▶ **WHAT THE EXERCISE ASKS**:
Find the word "icon" in the data below and copy each line that holds it.

(Saved entries)

-------

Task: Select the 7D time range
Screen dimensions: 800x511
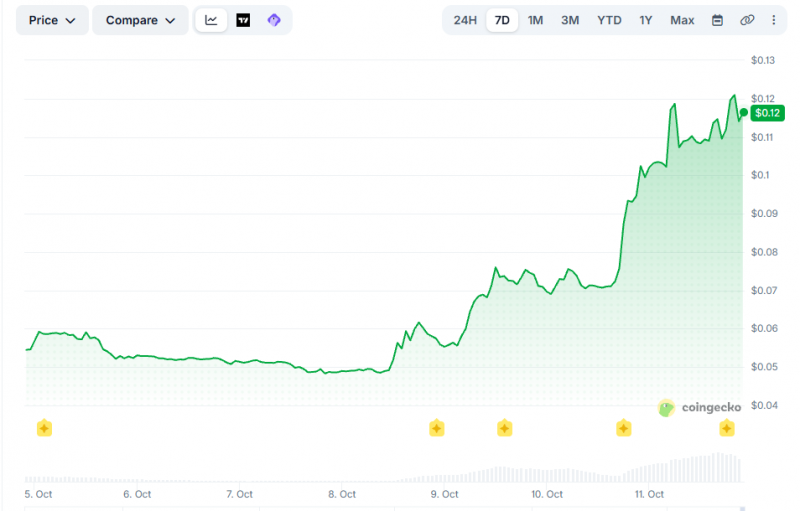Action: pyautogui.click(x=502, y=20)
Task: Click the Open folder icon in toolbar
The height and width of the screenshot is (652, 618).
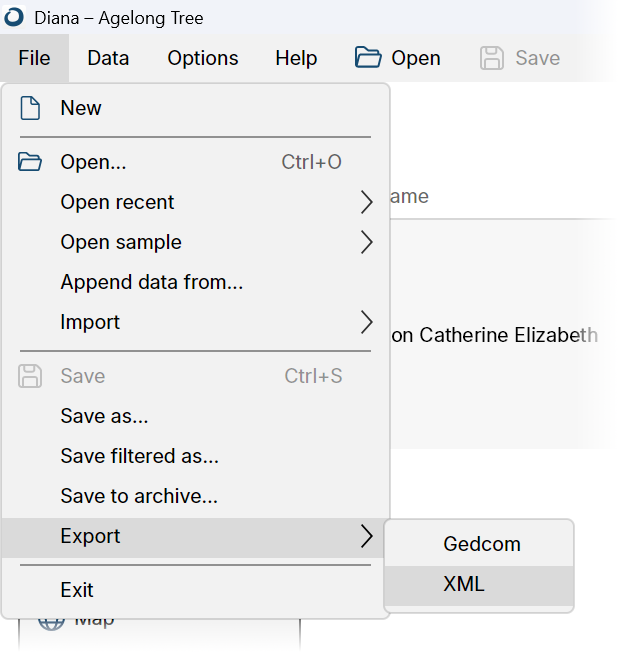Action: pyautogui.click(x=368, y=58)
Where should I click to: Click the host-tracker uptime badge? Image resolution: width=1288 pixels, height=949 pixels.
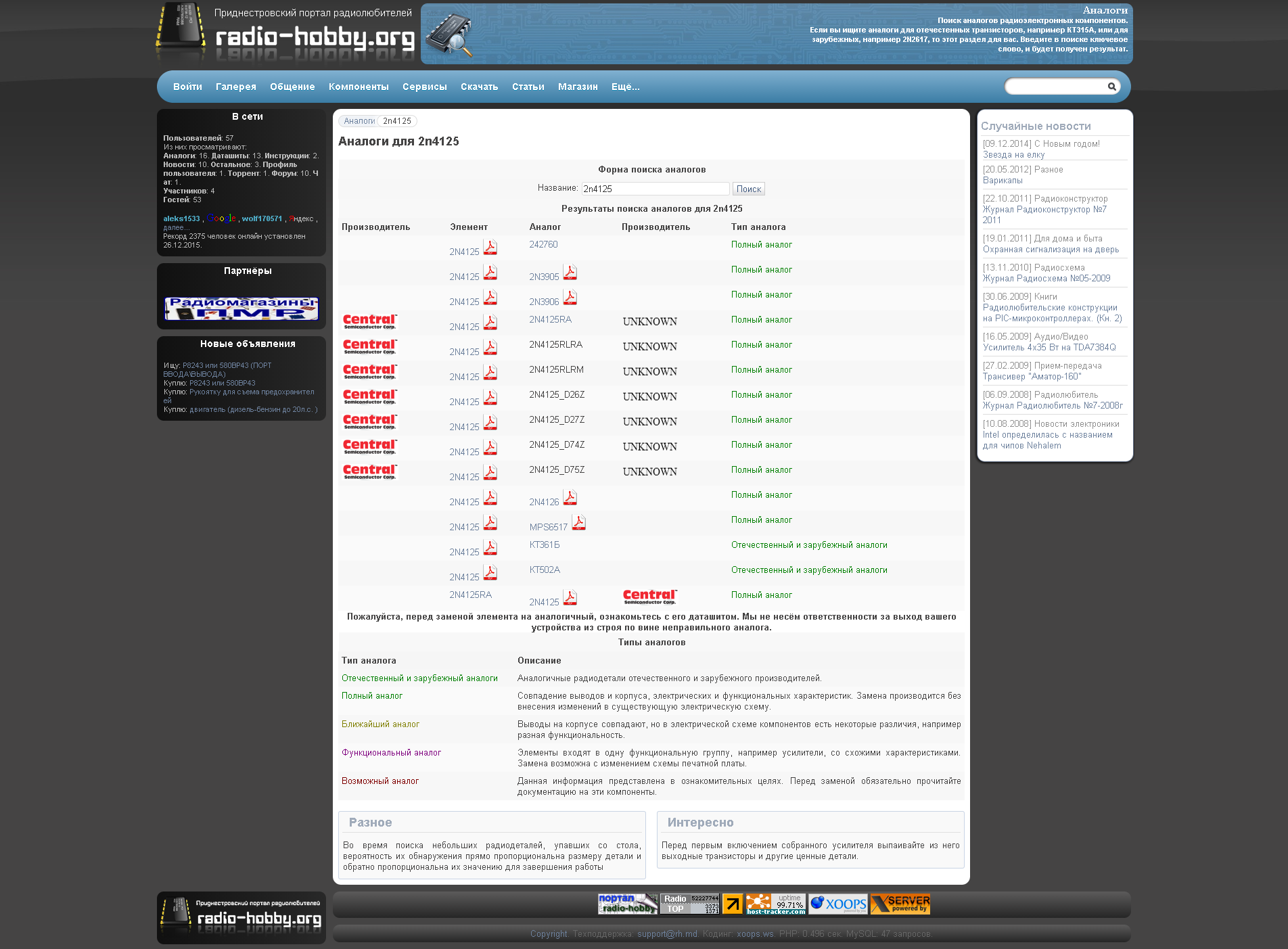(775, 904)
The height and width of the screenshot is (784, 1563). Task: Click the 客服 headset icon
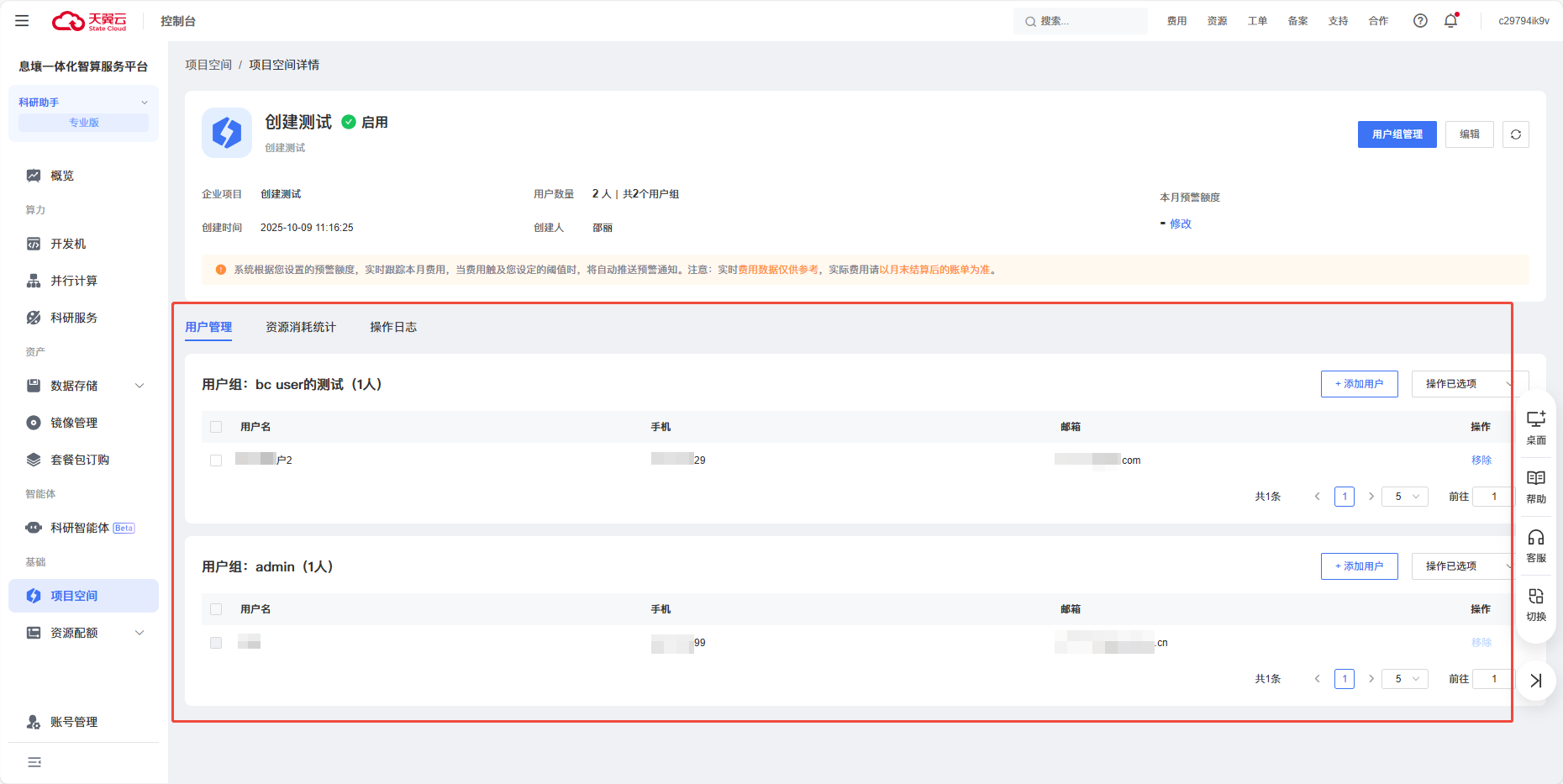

-------

▶ **PROBLEM SOLUTION**:
Task: Click the Open folder icon in toolbar
The height and width of the screenshot is (784, 1563). Task: Click the 客服 headset icon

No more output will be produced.